#### INPUT

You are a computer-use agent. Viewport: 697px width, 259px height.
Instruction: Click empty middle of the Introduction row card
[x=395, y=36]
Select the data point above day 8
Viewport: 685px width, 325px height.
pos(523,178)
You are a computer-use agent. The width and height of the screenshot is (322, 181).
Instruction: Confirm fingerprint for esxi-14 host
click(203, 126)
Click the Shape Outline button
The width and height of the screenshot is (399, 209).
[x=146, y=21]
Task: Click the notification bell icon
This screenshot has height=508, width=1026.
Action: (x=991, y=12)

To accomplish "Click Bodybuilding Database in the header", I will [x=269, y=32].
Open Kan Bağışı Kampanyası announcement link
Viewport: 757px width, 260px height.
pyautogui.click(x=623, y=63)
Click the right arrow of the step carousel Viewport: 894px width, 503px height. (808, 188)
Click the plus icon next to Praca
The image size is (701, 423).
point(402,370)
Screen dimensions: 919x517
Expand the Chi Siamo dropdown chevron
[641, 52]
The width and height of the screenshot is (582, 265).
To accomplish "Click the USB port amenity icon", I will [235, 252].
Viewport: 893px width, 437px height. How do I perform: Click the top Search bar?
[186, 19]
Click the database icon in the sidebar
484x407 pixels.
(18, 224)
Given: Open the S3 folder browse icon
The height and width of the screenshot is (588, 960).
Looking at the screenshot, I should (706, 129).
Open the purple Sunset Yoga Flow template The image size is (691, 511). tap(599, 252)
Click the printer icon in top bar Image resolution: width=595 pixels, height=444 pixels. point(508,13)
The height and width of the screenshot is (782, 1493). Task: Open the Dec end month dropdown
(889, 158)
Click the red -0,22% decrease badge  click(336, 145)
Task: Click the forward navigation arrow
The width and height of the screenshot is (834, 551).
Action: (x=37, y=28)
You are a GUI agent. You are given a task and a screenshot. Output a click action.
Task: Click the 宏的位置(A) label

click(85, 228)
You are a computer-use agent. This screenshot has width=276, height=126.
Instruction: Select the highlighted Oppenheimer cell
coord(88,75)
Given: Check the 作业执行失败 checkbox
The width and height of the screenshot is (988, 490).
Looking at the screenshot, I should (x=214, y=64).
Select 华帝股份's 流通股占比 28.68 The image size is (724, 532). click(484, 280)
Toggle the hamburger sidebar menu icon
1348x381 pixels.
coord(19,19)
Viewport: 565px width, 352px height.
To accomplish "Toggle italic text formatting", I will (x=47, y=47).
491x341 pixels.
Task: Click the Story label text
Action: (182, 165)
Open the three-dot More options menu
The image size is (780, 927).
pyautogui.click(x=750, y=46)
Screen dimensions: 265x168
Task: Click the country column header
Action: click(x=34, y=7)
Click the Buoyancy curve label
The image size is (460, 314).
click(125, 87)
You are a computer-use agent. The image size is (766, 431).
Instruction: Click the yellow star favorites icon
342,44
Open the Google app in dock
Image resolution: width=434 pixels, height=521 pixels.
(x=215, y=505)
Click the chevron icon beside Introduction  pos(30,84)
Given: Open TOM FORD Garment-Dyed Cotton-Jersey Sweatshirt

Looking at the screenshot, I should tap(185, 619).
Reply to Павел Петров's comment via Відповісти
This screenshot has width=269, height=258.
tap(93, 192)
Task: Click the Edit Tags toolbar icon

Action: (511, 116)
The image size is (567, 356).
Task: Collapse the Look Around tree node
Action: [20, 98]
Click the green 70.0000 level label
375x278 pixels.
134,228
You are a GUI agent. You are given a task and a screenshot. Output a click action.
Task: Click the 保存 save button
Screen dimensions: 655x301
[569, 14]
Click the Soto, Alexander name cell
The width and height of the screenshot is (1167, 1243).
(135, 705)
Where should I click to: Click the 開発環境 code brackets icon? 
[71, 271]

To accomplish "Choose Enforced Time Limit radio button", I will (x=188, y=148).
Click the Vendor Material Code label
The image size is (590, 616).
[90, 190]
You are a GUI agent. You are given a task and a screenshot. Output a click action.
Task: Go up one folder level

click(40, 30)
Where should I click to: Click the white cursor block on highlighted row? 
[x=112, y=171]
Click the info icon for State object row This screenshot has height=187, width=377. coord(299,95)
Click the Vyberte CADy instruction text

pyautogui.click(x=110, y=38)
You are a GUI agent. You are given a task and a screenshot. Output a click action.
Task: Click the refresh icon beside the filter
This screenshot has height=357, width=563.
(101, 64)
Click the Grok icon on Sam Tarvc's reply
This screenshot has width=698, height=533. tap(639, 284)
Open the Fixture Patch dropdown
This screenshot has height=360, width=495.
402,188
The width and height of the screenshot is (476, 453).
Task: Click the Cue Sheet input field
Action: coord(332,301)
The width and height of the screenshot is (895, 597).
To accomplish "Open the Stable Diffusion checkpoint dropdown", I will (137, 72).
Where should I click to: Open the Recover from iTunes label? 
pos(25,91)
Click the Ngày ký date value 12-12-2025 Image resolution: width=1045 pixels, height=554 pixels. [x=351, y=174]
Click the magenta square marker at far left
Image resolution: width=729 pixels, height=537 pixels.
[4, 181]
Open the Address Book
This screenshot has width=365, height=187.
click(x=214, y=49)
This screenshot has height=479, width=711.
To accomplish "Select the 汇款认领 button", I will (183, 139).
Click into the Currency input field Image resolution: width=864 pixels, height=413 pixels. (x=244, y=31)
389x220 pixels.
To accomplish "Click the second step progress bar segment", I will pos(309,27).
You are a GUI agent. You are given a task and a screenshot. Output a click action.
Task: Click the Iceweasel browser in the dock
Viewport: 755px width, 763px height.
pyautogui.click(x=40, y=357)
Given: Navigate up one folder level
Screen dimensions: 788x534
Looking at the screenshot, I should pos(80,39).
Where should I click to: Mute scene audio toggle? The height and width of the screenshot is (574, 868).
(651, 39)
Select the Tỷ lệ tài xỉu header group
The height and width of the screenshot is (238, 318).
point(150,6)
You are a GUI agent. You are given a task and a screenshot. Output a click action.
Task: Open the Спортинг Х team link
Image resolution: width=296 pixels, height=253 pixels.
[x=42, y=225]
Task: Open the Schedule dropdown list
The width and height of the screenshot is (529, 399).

########

YOUR GOAL: Where the string "computer" occurs in a line of the material above, copy the whole line.

RESPONSE TO THE TASK:
You are a computer-use agent. Viewport: 697px width, 259px height.
You are a computer-use agent. The width and height of the screenshot is (322, 181).
You are a computer-use agent. This screenshot has width=276, height=126.
You are a computer-use agent. The image size is (766, 431).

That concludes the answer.